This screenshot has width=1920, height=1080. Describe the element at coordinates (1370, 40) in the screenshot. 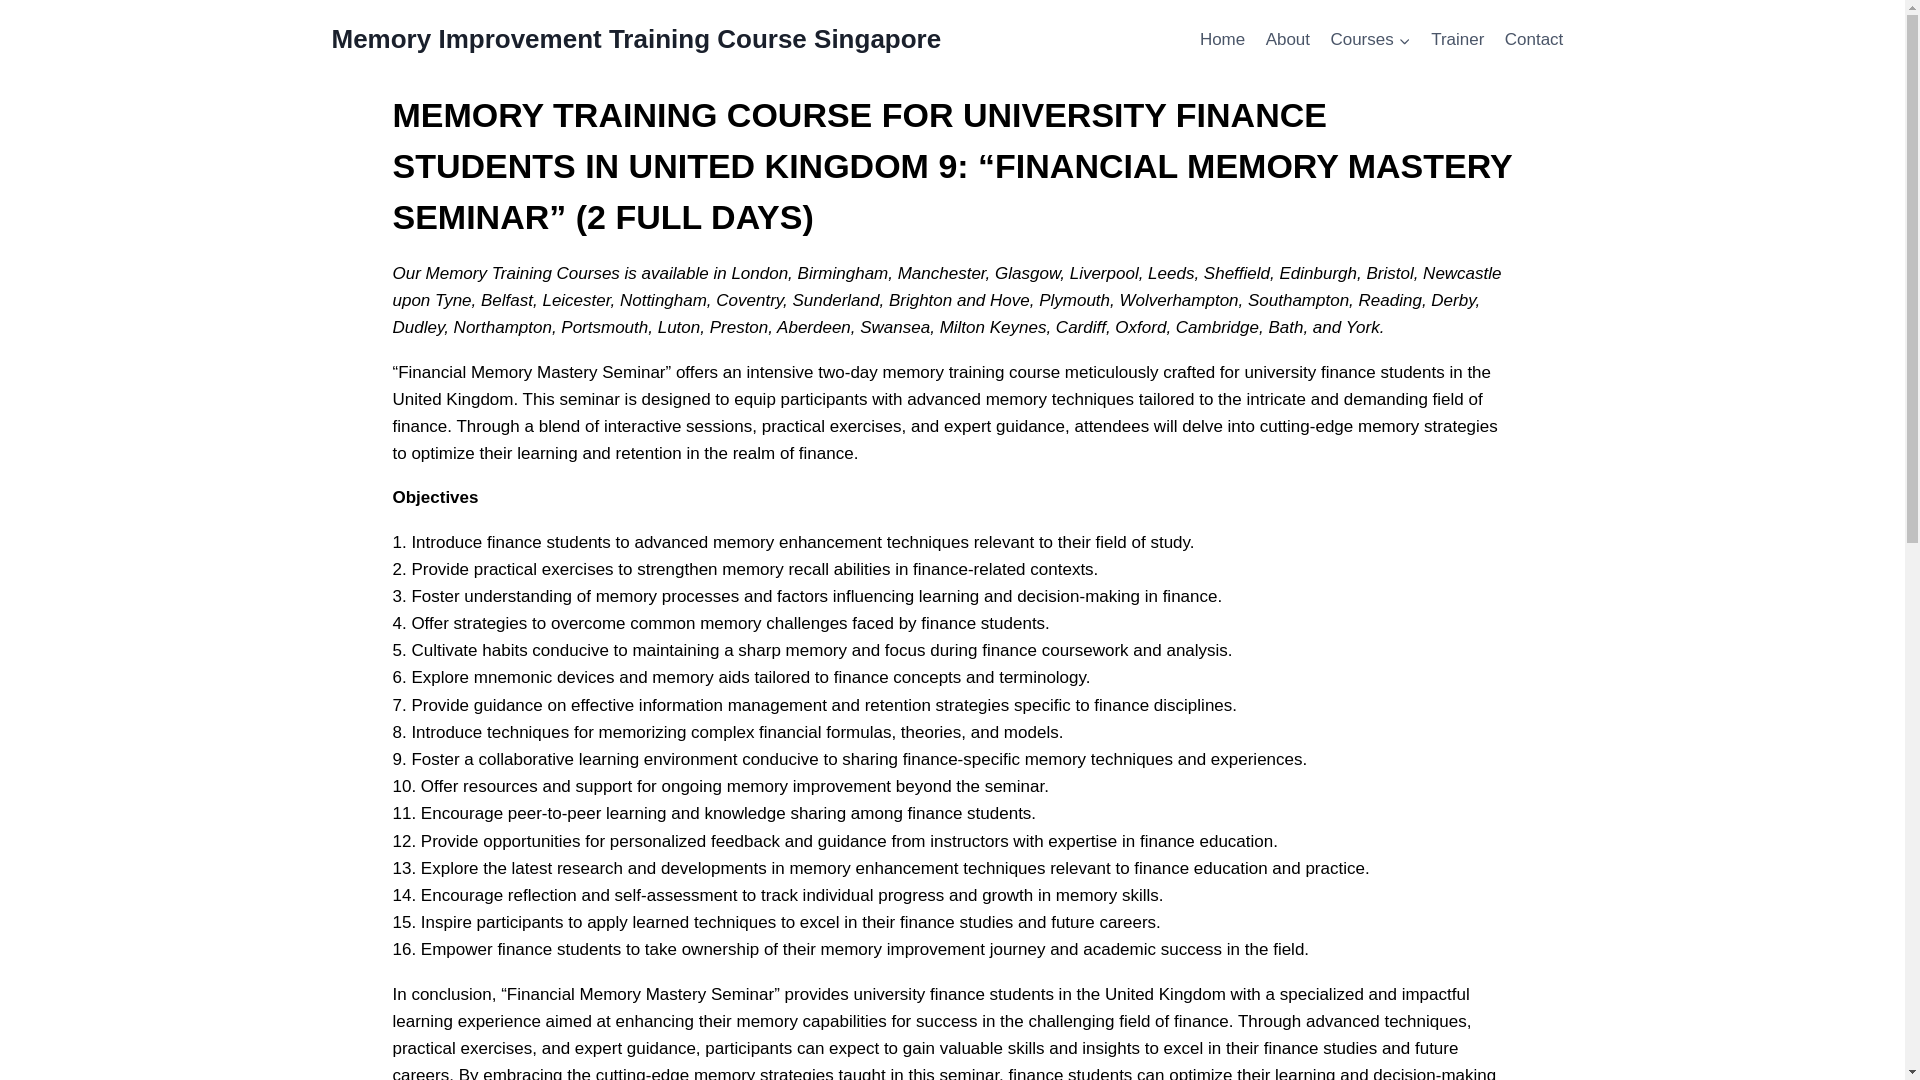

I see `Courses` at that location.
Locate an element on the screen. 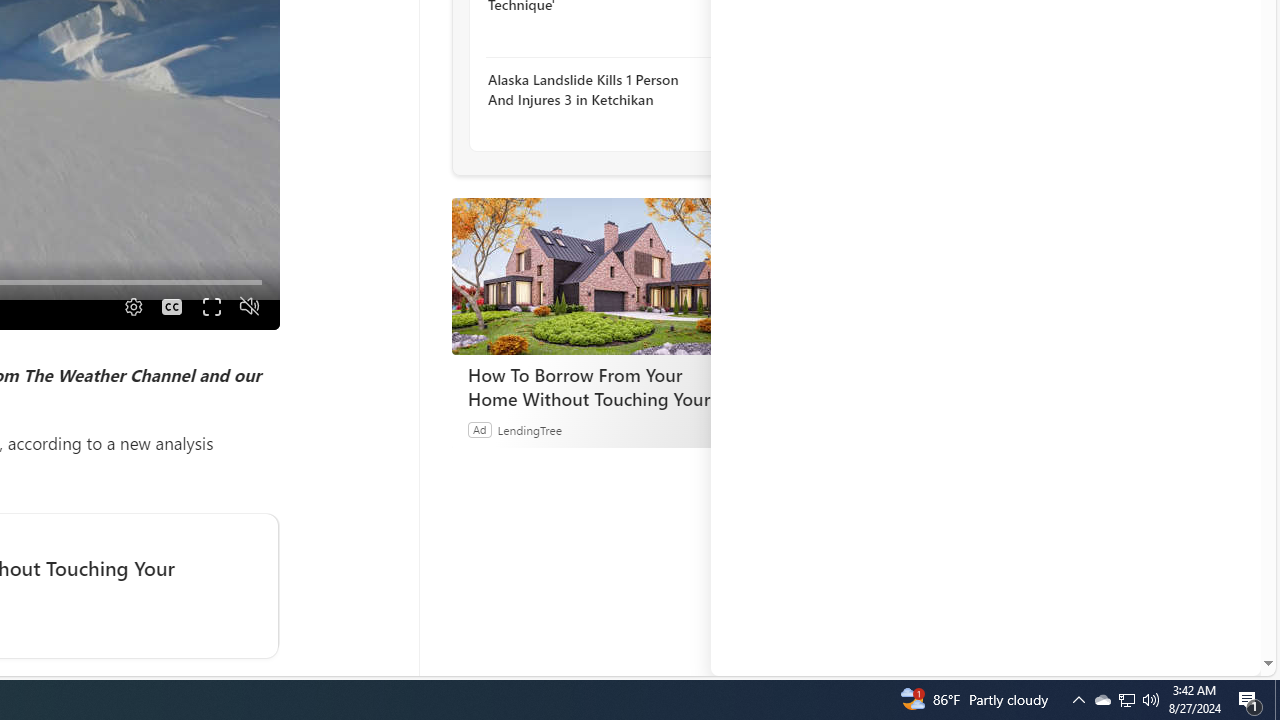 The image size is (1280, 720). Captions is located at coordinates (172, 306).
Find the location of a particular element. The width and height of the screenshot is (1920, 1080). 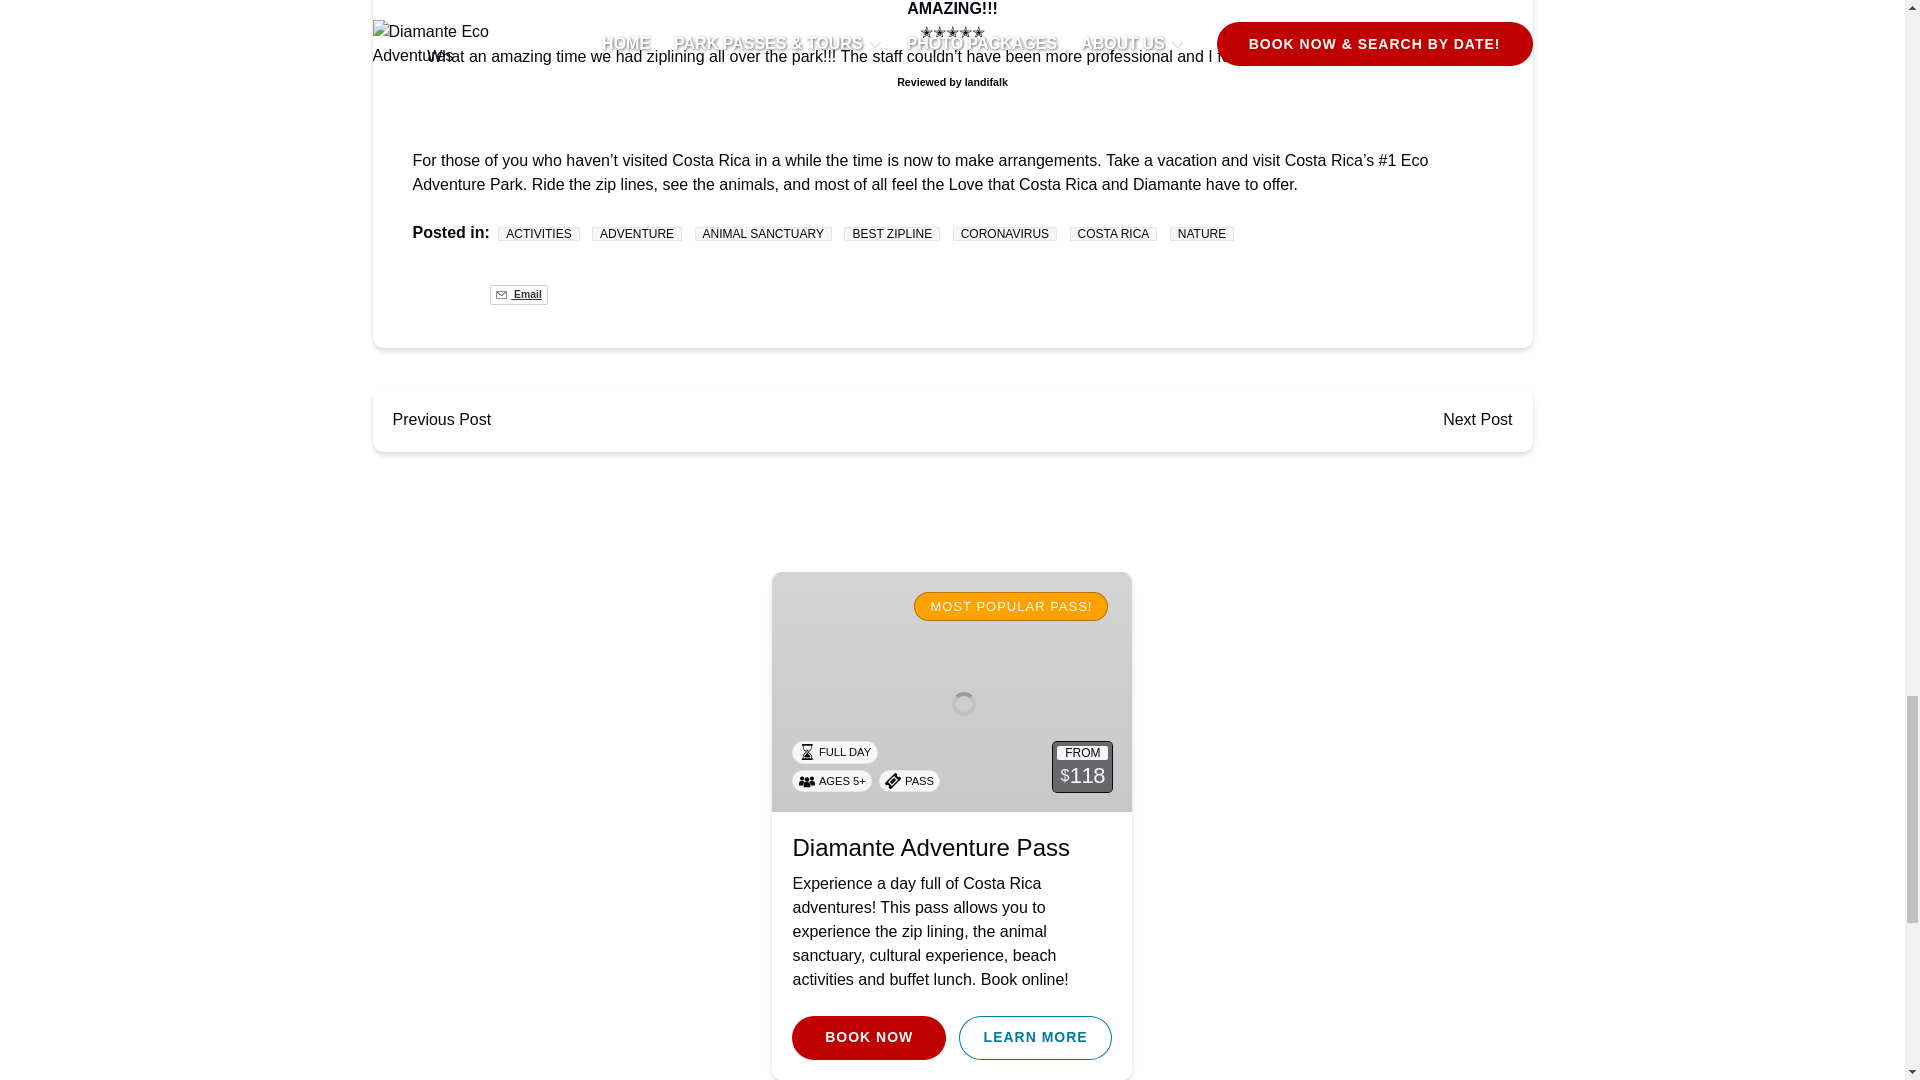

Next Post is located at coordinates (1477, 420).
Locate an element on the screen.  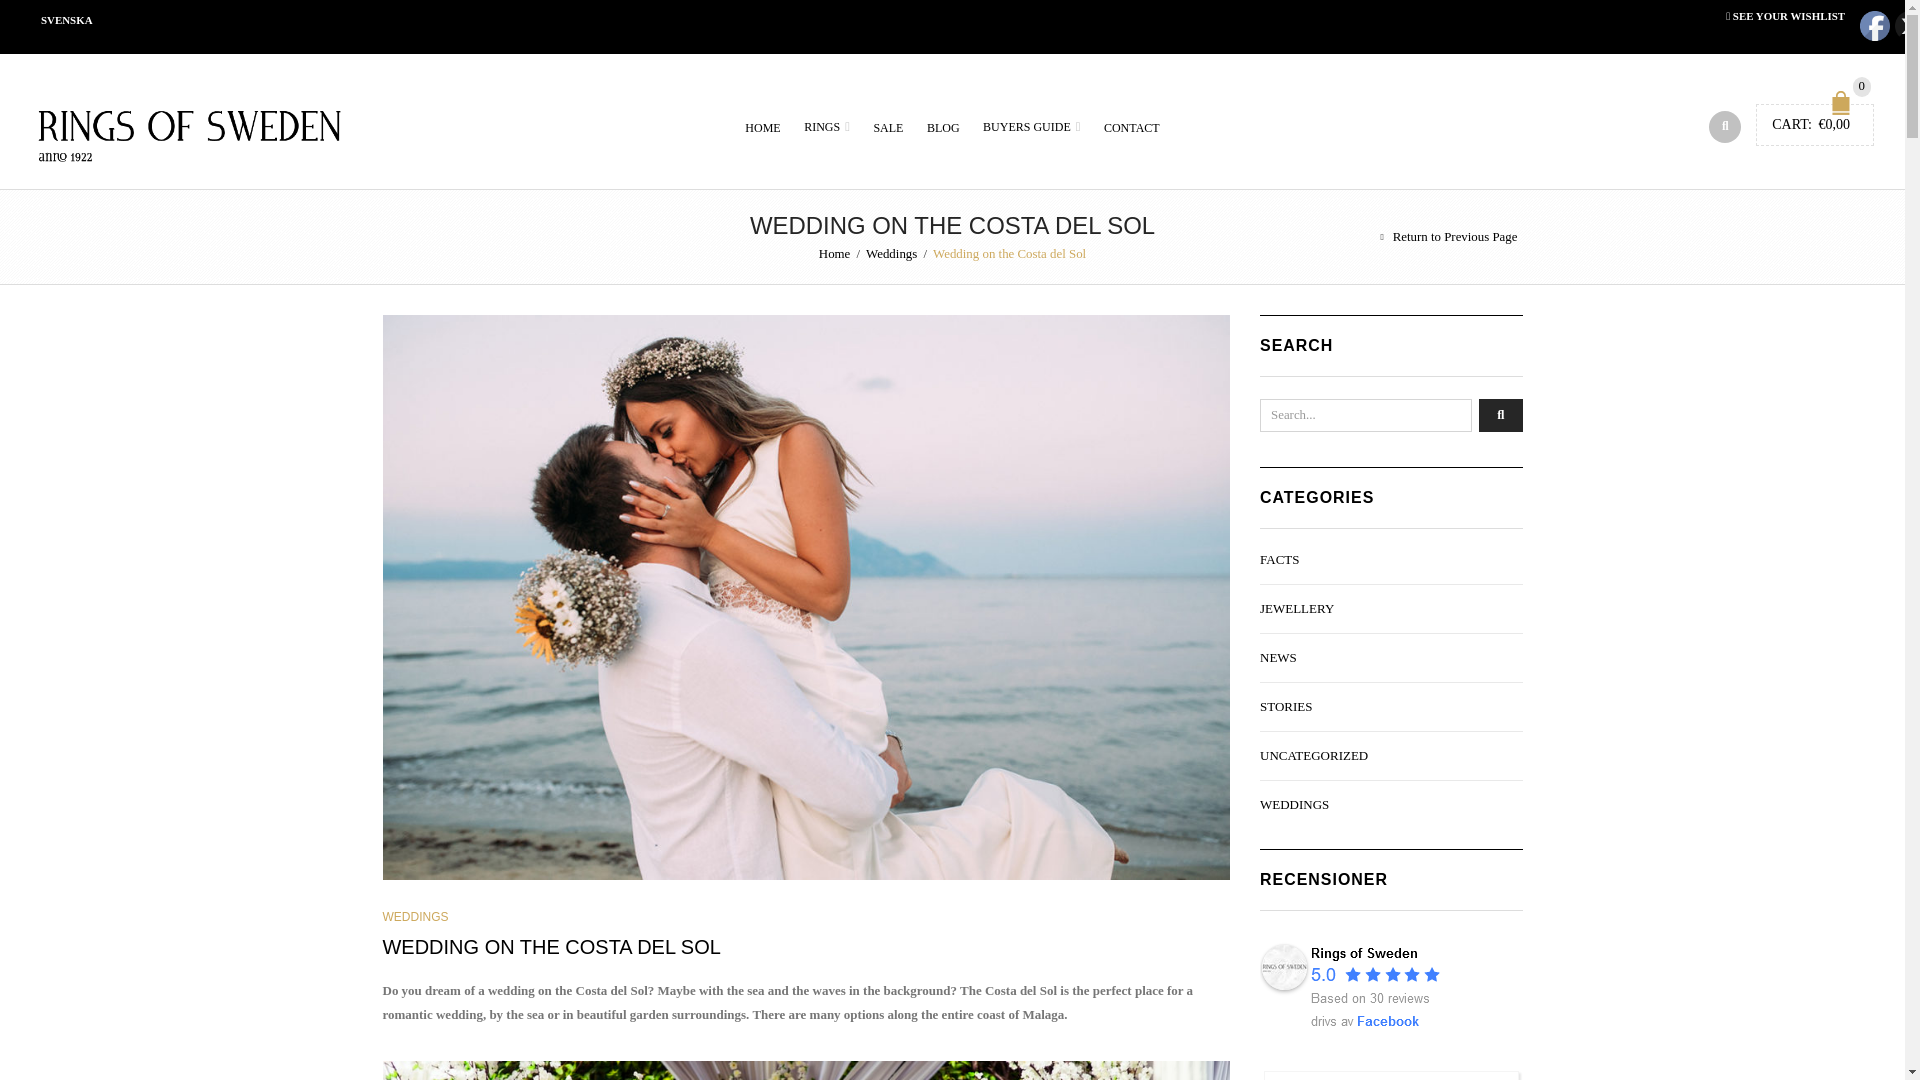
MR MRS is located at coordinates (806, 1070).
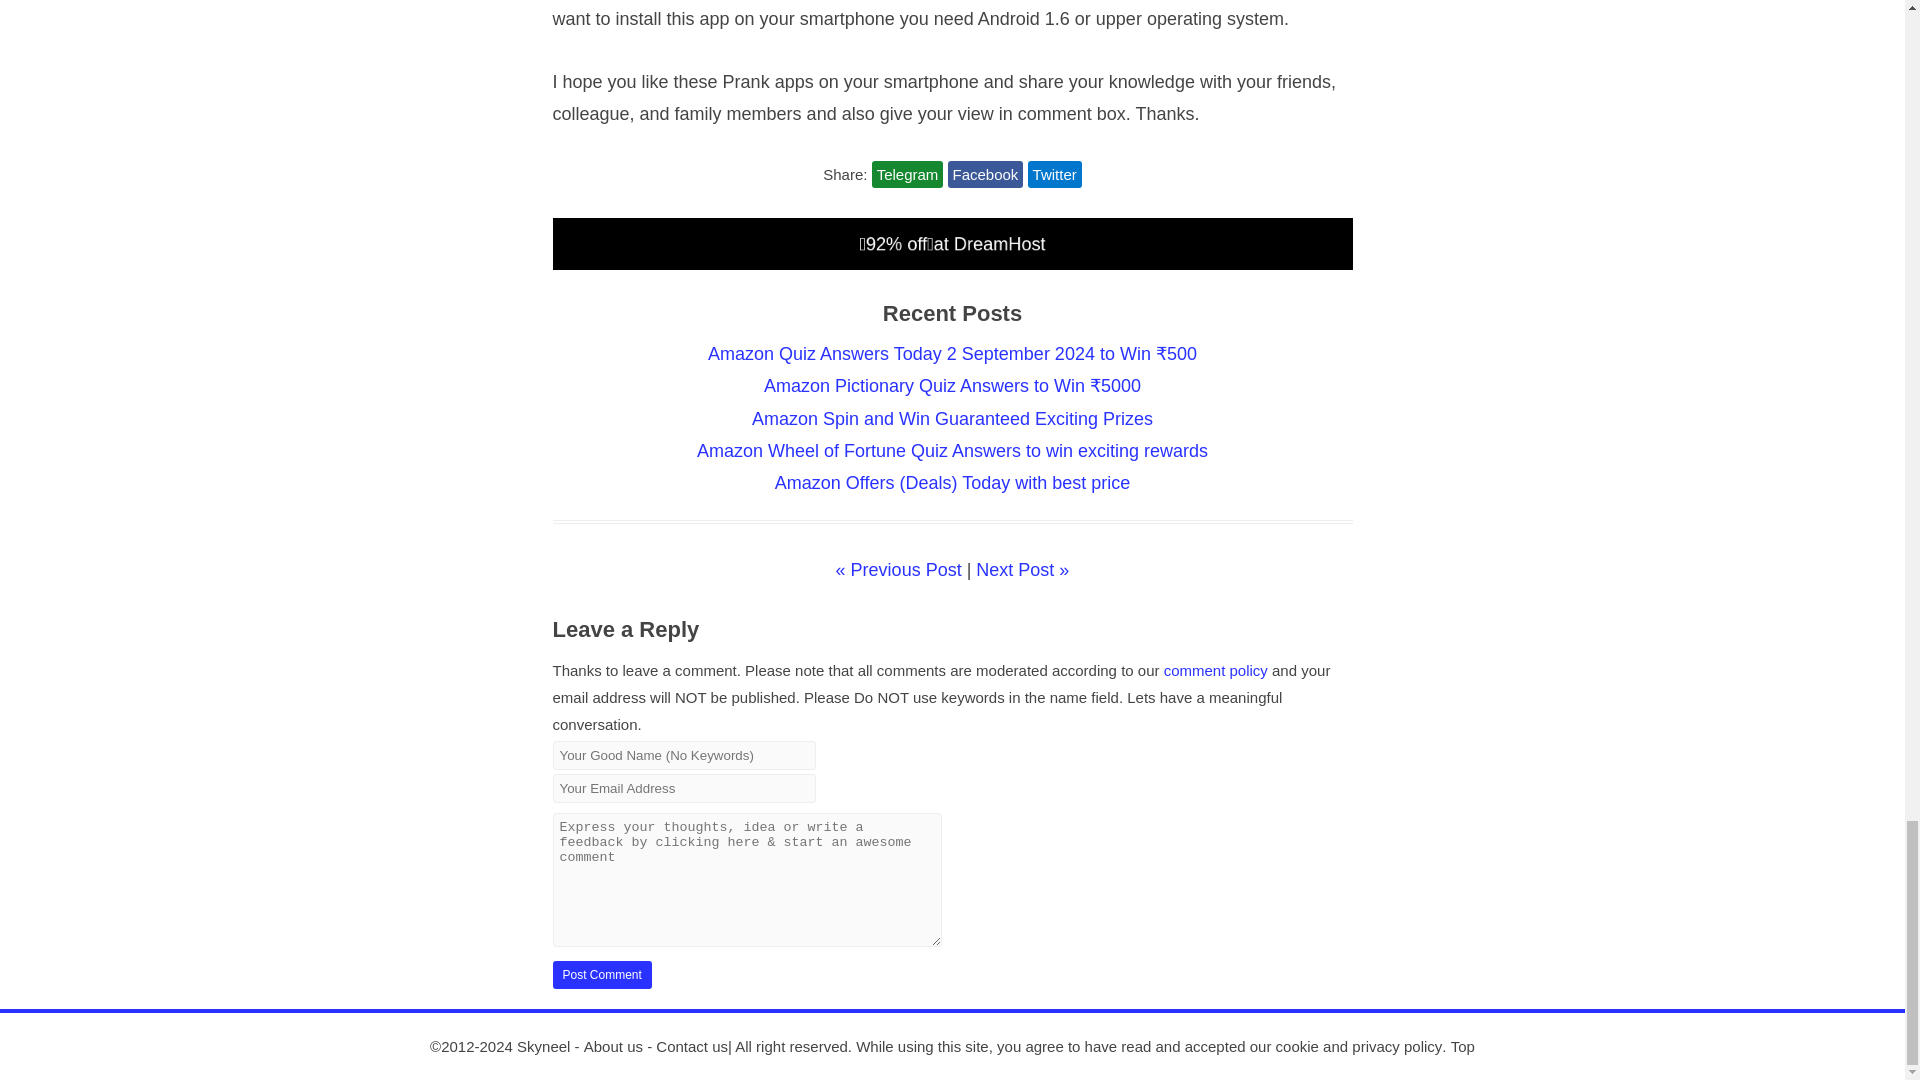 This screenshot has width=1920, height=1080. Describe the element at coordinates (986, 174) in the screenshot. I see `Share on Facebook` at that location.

* **Work to be completed**: Rewrite the listing with "particular" replaced by "specific" and everything else unchanged. Start at the line that has "Find the location" and go through the end of the listing, leaving the pictures out of your answer.

* **The output**:
Find the location of a specific element. The width and height of the screenshot is (1920, 1080). 

Next Post is located at coordinates (1477, 420).
Locate an element on the screen.  
MR MRS is located at coordinates (806, 1070).
 This screenshot has width=1920, height=1080. Describe the element at coordinates (986, 174) in the screenshot. I see `Share on Facebook` at that location.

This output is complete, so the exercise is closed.